**Your assignment**
Start at the line with "Privacy statement (1146, 1851)" in the records below, stop at the line with "隱私權宣告 (607, 1355)", and return every line in that span exactly, the two end lines included.

·····

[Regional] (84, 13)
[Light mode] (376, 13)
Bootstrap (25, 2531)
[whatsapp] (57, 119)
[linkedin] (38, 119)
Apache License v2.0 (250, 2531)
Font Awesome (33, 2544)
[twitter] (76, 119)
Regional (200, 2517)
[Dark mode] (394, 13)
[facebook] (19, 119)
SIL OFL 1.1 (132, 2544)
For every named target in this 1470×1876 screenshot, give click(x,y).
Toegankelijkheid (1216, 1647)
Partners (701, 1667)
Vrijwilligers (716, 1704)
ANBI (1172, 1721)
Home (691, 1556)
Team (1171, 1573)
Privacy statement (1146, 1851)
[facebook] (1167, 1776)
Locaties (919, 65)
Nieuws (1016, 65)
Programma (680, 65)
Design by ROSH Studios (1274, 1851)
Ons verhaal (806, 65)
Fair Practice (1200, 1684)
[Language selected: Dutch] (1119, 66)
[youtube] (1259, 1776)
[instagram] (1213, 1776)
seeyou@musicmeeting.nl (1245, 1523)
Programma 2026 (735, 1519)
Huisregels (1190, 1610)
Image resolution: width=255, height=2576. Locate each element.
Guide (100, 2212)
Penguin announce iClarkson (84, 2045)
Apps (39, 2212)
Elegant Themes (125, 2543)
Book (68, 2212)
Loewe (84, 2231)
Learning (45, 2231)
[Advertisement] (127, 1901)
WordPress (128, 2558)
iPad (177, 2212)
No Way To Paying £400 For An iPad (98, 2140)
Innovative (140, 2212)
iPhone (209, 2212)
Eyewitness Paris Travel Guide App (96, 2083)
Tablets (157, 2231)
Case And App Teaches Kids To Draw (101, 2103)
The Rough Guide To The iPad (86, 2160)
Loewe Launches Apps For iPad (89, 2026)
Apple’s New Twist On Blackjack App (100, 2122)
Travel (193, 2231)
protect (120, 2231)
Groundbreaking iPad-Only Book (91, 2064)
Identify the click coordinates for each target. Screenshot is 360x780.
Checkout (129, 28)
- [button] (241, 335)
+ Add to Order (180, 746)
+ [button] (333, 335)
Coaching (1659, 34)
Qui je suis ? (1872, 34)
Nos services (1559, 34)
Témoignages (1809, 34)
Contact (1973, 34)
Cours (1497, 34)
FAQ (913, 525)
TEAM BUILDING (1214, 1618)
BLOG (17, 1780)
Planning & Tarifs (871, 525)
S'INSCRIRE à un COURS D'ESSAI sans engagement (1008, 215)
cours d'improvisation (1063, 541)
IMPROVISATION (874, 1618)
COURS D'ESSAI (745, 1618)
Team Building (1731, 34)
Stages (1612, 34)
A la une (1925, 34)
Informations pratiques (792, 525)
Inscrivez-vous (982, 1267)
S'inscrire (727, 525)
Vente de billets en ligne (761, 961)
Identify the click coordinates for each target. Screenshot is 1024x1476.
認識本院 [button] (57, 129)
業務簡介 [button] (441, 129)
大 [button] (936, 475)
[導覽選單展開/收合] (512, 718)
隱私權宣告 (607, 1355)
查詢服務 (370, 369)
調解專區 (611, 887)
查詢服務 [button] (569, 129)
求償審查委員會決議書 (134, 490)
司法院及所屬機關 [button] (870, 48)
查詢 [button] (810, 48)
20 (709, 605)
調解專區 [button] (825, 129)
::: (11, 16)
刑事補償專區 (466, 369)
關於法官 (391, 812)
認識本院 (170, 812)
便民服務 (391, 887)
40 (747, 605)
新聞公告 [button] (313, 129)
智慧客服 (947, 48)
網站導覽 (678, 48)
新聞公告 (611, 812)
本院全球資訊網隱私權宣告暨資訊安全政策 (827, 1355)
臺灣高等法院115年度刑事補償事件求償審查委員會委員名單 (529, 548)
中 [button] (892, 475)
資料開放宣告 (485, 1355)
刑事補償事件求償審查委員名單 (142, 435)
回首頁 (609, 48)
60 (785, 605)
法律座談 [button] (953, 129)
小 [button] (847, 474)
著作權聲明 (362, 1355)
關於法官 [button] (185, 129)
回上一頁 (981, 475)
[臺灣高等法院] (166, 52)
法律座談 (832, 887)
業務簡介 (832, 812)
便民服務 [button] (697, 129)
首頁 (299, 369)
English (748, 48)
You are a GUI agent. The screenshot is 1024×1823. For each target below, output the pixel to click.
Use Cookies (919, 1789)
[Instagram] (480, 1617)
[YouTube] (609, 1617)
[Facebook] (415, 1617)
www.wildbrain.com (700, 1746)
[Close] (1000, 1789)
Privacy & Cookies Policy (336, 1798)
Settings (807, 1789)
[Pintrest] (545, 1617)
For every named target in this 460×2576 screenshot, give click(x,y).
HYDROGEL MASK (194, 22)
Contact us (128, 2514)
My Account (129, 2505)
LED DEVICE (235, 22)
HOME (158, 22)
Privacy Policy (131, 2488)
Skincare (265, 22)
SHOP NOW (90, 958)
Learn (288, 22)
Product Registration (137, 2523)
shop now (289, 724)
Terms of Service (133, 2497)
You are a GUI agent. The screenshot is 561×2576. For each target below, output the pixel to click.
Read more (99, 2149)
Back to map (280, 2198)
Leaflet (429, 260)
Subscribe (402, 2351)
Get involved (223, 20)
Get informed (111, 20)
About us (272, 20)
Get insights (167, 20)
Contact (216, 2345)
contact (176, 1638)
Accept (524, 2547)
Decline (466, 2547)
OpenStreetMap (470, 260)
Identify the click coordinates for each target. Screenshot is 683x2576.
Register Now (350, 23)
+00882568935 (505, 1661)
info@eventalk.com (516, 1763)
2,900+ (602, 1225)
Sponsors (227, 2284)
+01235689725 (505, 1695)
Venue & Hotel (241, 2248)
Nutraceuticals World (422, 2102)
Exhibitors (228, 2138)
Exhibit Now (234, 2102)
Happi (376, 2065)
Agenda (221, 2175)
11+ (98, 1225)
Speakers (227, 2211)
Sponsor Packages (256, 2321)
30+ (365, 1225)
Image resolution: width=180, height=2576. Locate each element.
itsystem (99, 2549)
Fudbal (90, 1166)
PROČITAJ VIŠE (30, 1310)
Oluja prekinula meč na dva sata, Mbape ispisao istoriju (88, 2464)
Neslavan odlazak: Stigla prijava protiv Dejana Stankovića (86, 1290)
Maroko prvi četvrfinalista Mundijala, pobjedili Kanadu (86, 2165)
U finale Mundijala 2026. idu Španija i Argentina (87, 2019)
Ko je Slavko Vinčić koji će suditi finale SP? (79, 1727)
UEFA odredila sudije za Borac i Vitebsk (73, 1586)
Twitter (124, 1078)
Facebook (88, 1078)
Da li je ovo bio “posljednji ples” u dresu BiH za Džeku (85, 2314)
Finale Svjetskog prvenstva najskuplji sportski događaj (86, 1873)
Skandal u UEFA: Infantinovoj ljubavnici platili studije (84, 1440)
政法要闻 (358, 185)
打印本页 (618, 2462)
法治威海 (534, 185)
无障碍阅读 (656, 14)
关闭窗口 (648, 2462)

·····

**Written solution**
Privacy statement (1146, 1851)
[facebook] (1167, 1776)
Locaties (919, 65)
Nieuws (1016, 65)
Programma (680, 65)
Design by ROSH Studios (1274, 1851)
Ons verhaal (806, 65)
Fair Practice (1200, 1684)
[Language selected: Dutch] (1119, 66)
[youtube] (1259, 1776)
[instagram] (1213, 1776)
seeyou@musicmeeting.nl (1245, 1523)
Programma 2026 (735, 1519)
Huisregels (1190, 1610)
Image resolution: width=255, height=2576. Locate each element.
Guide (100, 2212)
Penguin announce iClarkson (84, 2045)
Apps (39, 2212)
Elegant Themes (125, 2543)
Book (68, 2212)
Loewe (84, 2231)
Learning (45, 2231)
[Advertisement] (127, 1901)
WordPress (128, 2558)
iPad (177, 2212)
No Way To Paying £400 For An iPad (98, 2140)
Innovative (140, 2212)
iPhone (209, 2212)
Eyewitness Paris Travel Guide App (96, 2083)
Tablets (157, 2231)
Case And App Teaches Kids To Draw (101, 2103)
The Rough Guide To The iPad (86, 2160)
Loewe Launches Apps For iPad (89, 2026)
Apple’s New Twist On Blackjack App (100, 2122)
Travel (193, 2231)
protect (120, 2231)
Groundbreaking iPad-Only Book (91, 2064)
Identify the click coordinates for each target. Screenshot is 360x780.
Checkout (129, 28)
- [button] (241, 335)
+ Add to Order (180, 746)
+ [button] (333, 335)
Coaching (1659, 34)
Qui je suis ? (1872, 34)
Nos services (1559, 34)
Témoignages (1809, 34)
Contact (1973, 34)
Cours (1497, 34)
FAQ (913, 525)
TEAM BUILDING (1214, 1618)
BLOG (17, 1780)
Planning & Tarifs (871, 525)
S'INSCRIRE à un COURS D'ESSAI sans engagement (1008, 215)
cours d'improvisation (1063, 541)
IMPROVISATION (874, 1618)
COURS D'ESSAI (745, 1618)
Team Building (1731, 34)
Stages (1612, 34)
A la une (1925, 34)
Informations pratiques (792, 525)
Inscrivez-vous (982, 1267)
S'inscrire (727, 525)
Vente de billets en ligne (761, 961)
Identify the click coordinates for each target. Screenshot is 1024x1476.
認識本院 [button] (57, 129)
業務簡介 [button] (441, 129)
大 [button] (936, 475)
[導覽選單展開/收合] (512, 718)
隱私權宣告 (607, 1355)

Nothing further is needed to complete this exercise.